L’Association des acteurs de l’hébergement et du tourisme professionnels (AhTop) qui fédère près de 30000 adhérents, juge déloyale la concurrence des plates-formes Internet de location de logement. Airbnb, Abritel, mais aussi Leboncoin, Seloger ou Booking.com sont dans son viseur.

les acteurs traditionnels de l'hebergement contre les plateformes

« 67% des logements parisiens sur Airbnb ne respectent pas la législation »

Une soixantaine d’organisations, membre de l’AhTop ont porté plainte en novembre 2015 contre les plates-formes de location de logement en ligne. Ils reprochent à ces sites de nombreuses infractions au code du tourisme, à la réglementation qui entoure la profession d’agent immobilier ou d’un point de vue fiscal.

Pour Jean Bernard Falco, président d’AhTop et cité par LeMonde.fr, les dérives sont importantes : « A Paris, sur les 41 000 adresses proposées sur Airbnb, 88% sont des logements entiers et 67% ne respectent pas la réglementation parisienne ». Le plafond de 120 jours maximum de location par an est lui aussi régulièrement dépassé.

 Un tiers des annonces en France sont publiées par des multipropriétaires. Ainsi un pseudo « Fabien » a mis en ligne 257 logements et agit ainsi en véritable agent immobilier professionnel… Sans les obligations : carte de gestion, caution financière, assurance de responsabilité civile, etc.

Enfin, d’un point de vue fiscal, certaines plateformes ne payent que peu d’impôts en France grâce à un montage fiscal spécifique. Cette optimisation fiscale – légale – constitue pour AhTop une « iniquité concurrentielle de plus ». Du côté des loueurs, seuls 15% d’entre eux les déclareraient aux impôts.

Quatre amendements défendus dans la Loi numérique

Sur un plan législatif, la loi numérique concentre aussi les attentions. Les hôteliers traditionnels soutiennent plus particulièrement quatre amendements :

  • L’obligation de s’immatriculer comme loueur auprès de sa mairie dans les agglomérations de plus de 200 000 habitants qui l’instaureront
  • Le contrôle obligatoire de la qualité du loueur, propriétaire ou locataire autorisé par son bailleur
  • La transmission des données sur les revenus perçus au fisc
  • Le blocage des annonces des loueurs qui ont dépassé les cent vingt jours légaux.

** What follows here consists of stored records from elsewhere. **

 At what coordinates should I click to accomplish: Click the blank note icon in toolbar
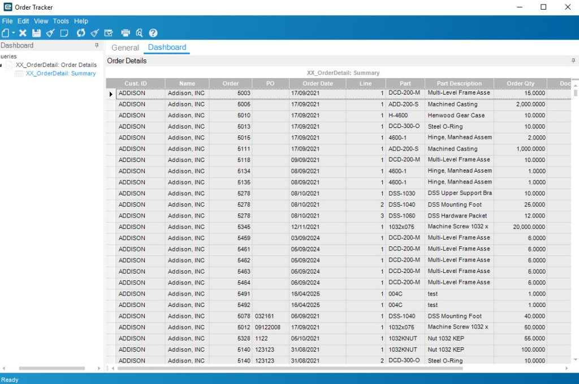click(64, 33)
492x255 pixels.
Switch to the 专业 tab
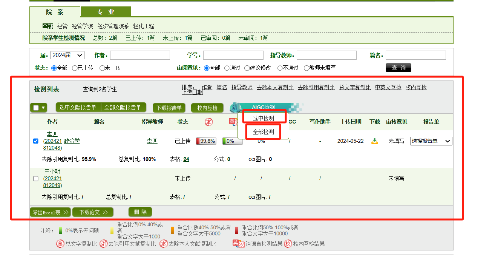click(x=106, y=12)
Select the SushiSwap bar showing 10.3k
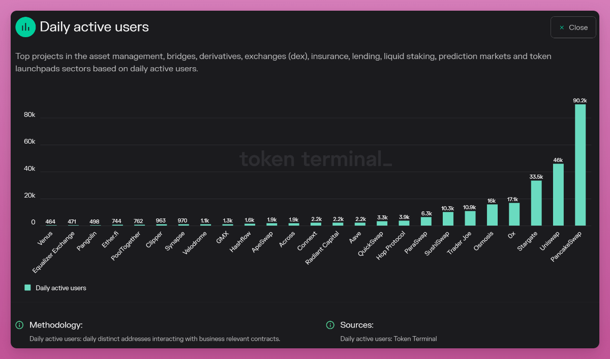The height and width of the screenshot is (359, 610). [448, 219]
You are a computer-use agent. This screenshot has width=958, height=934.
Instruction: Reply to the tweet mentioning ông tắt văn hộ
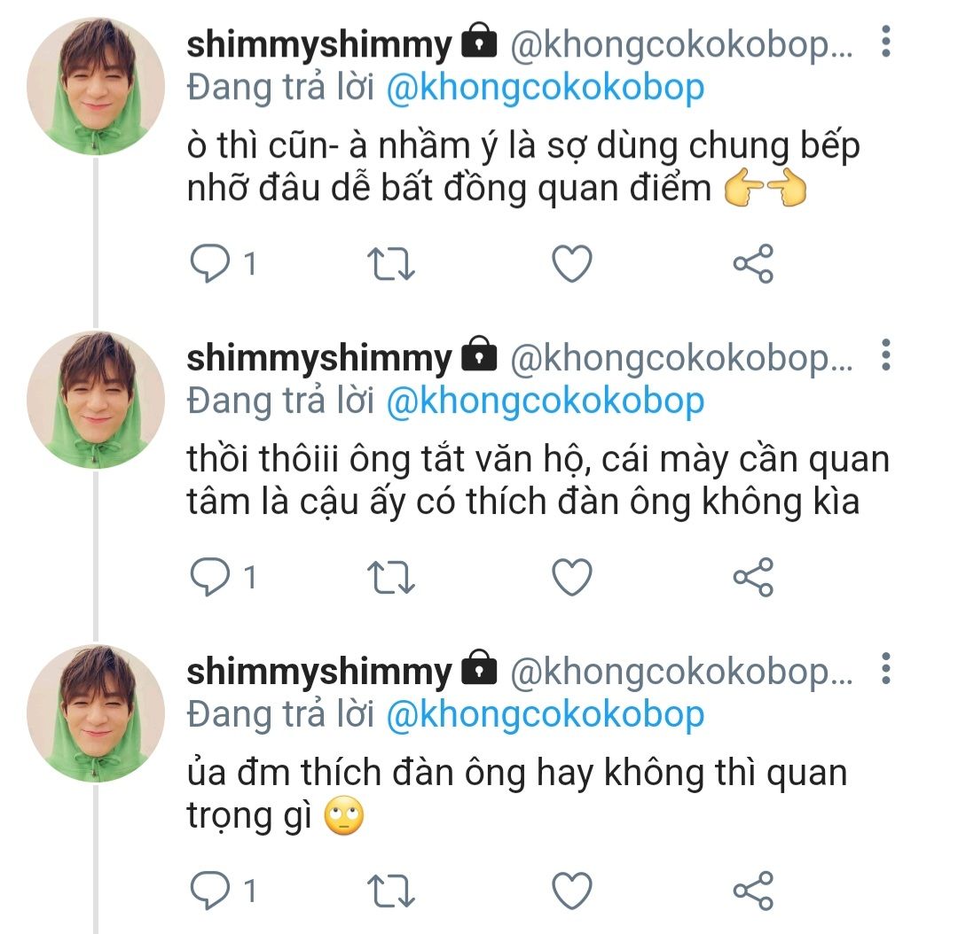tap(210, 579)
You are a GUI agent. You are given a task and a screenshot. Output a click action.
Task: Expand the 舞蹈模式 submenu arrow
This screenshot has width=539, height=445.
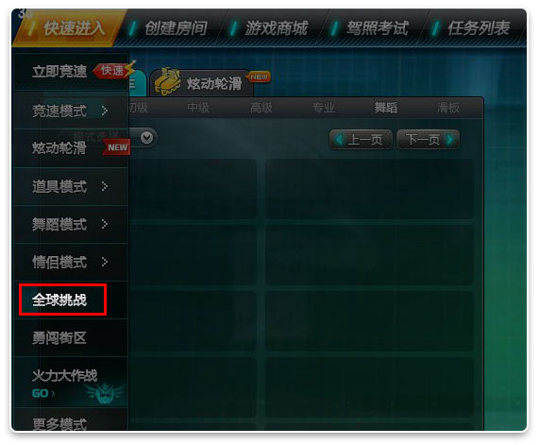(105, 225)
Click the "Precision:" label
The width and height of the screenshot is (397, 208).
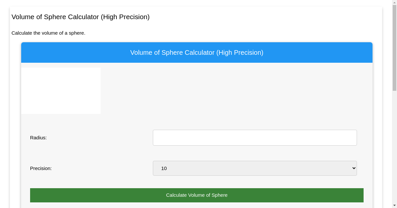(41, 168)
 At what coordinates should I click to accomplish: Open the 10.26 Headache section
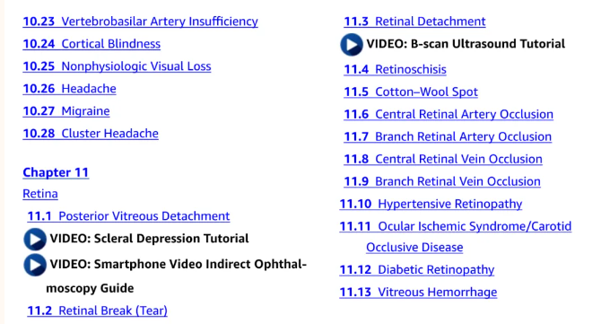click(70, 89)
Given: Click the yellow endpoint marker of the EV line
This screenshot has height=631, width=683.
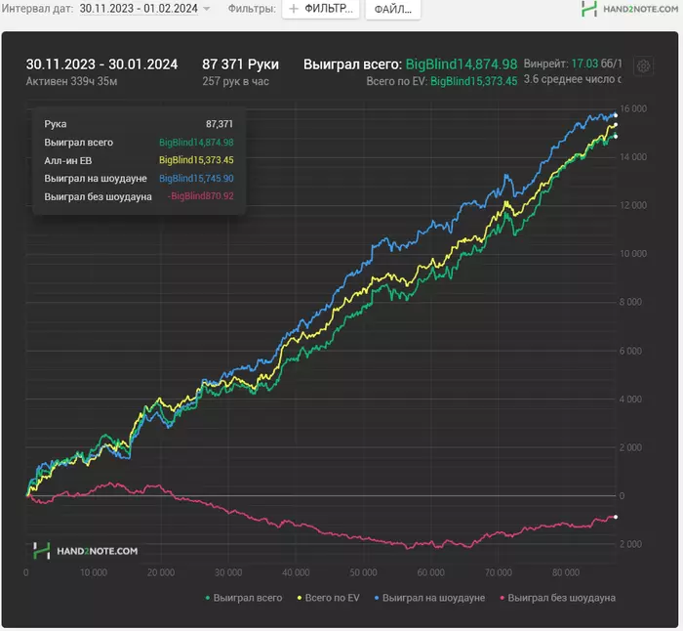Looking at the screenshot, I should [x=615, y=125].
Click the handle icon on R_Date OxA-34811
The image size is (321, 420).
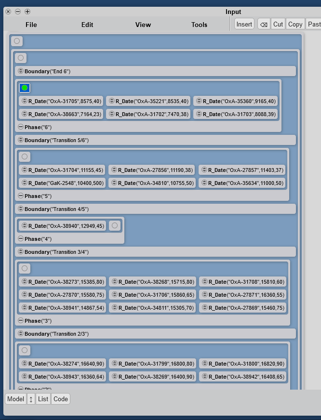pyautogui.click(x=114, y=308)
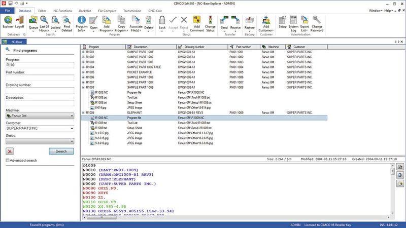Collapse the R1008 program entry
406x228 pixels.
coord(83,87)

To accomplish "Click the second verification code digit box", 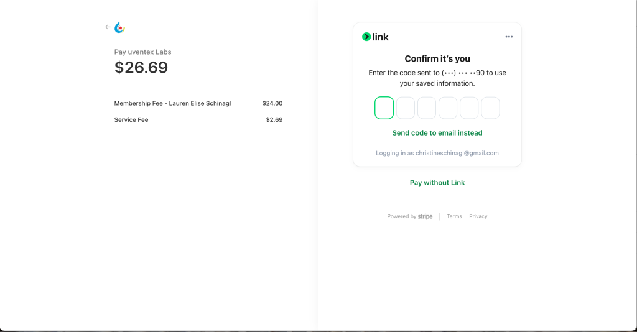I will 406,108.
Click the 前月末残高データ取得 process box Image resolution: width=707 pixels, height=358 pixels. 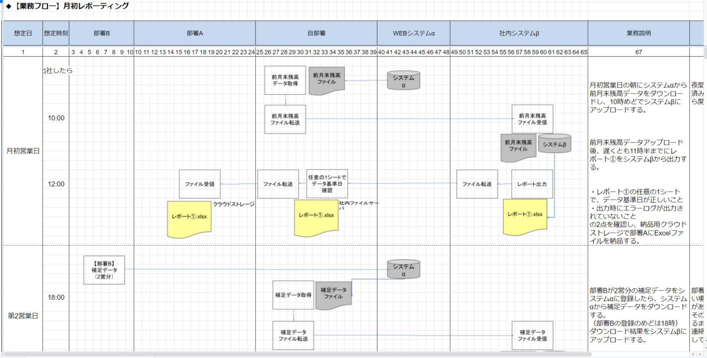point(285,80)
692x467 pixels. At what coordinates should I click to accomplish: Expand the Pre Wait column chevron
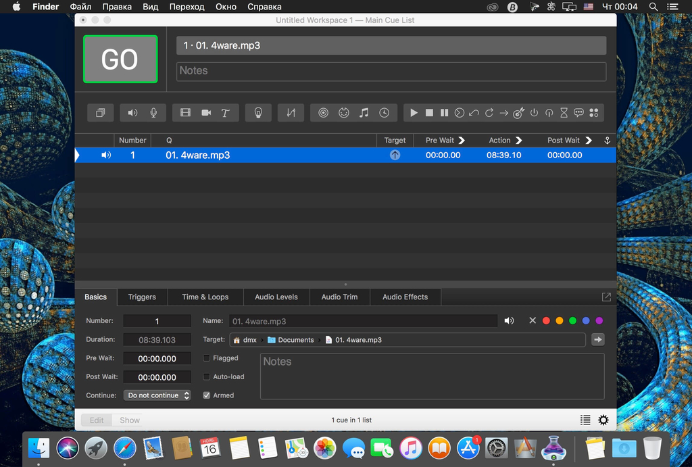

Cette volonté de statuer législativement n’est pas une spécificité française. De nombreux pays et villes essaient de limiter l’influence des plateformes qui ont tendance à assécher les parcs locatifs traditionnels.

Des acteurs traditionnels à la conquête de l’opinion publique.

Enfin, AhTop veut aussi s’allier l’opinion publique, indispensable pour soutenir le travail parlementaire. L’association a commandité un sondage.

  • 72 % des sondés sont favorables ou très favorables à l’enregistrement en mairie par Internet,
  • 69 % approuvent la déclaration automatique des revenus à l’administration fiscale
  • et 66 % le blocage des annonces au-delà des cent vingt jours autorisés

A San Francisco, berceau d’Airbnb, un référundum s’est tenu en 2015 afin de limiter à 75 le nombre de nucitée autorisée. Au terme d’une campagne intense, pour laquelle Airbnb a dépensé plus de 8 millions de dollars, les électeurs ont rejeté cette proposition.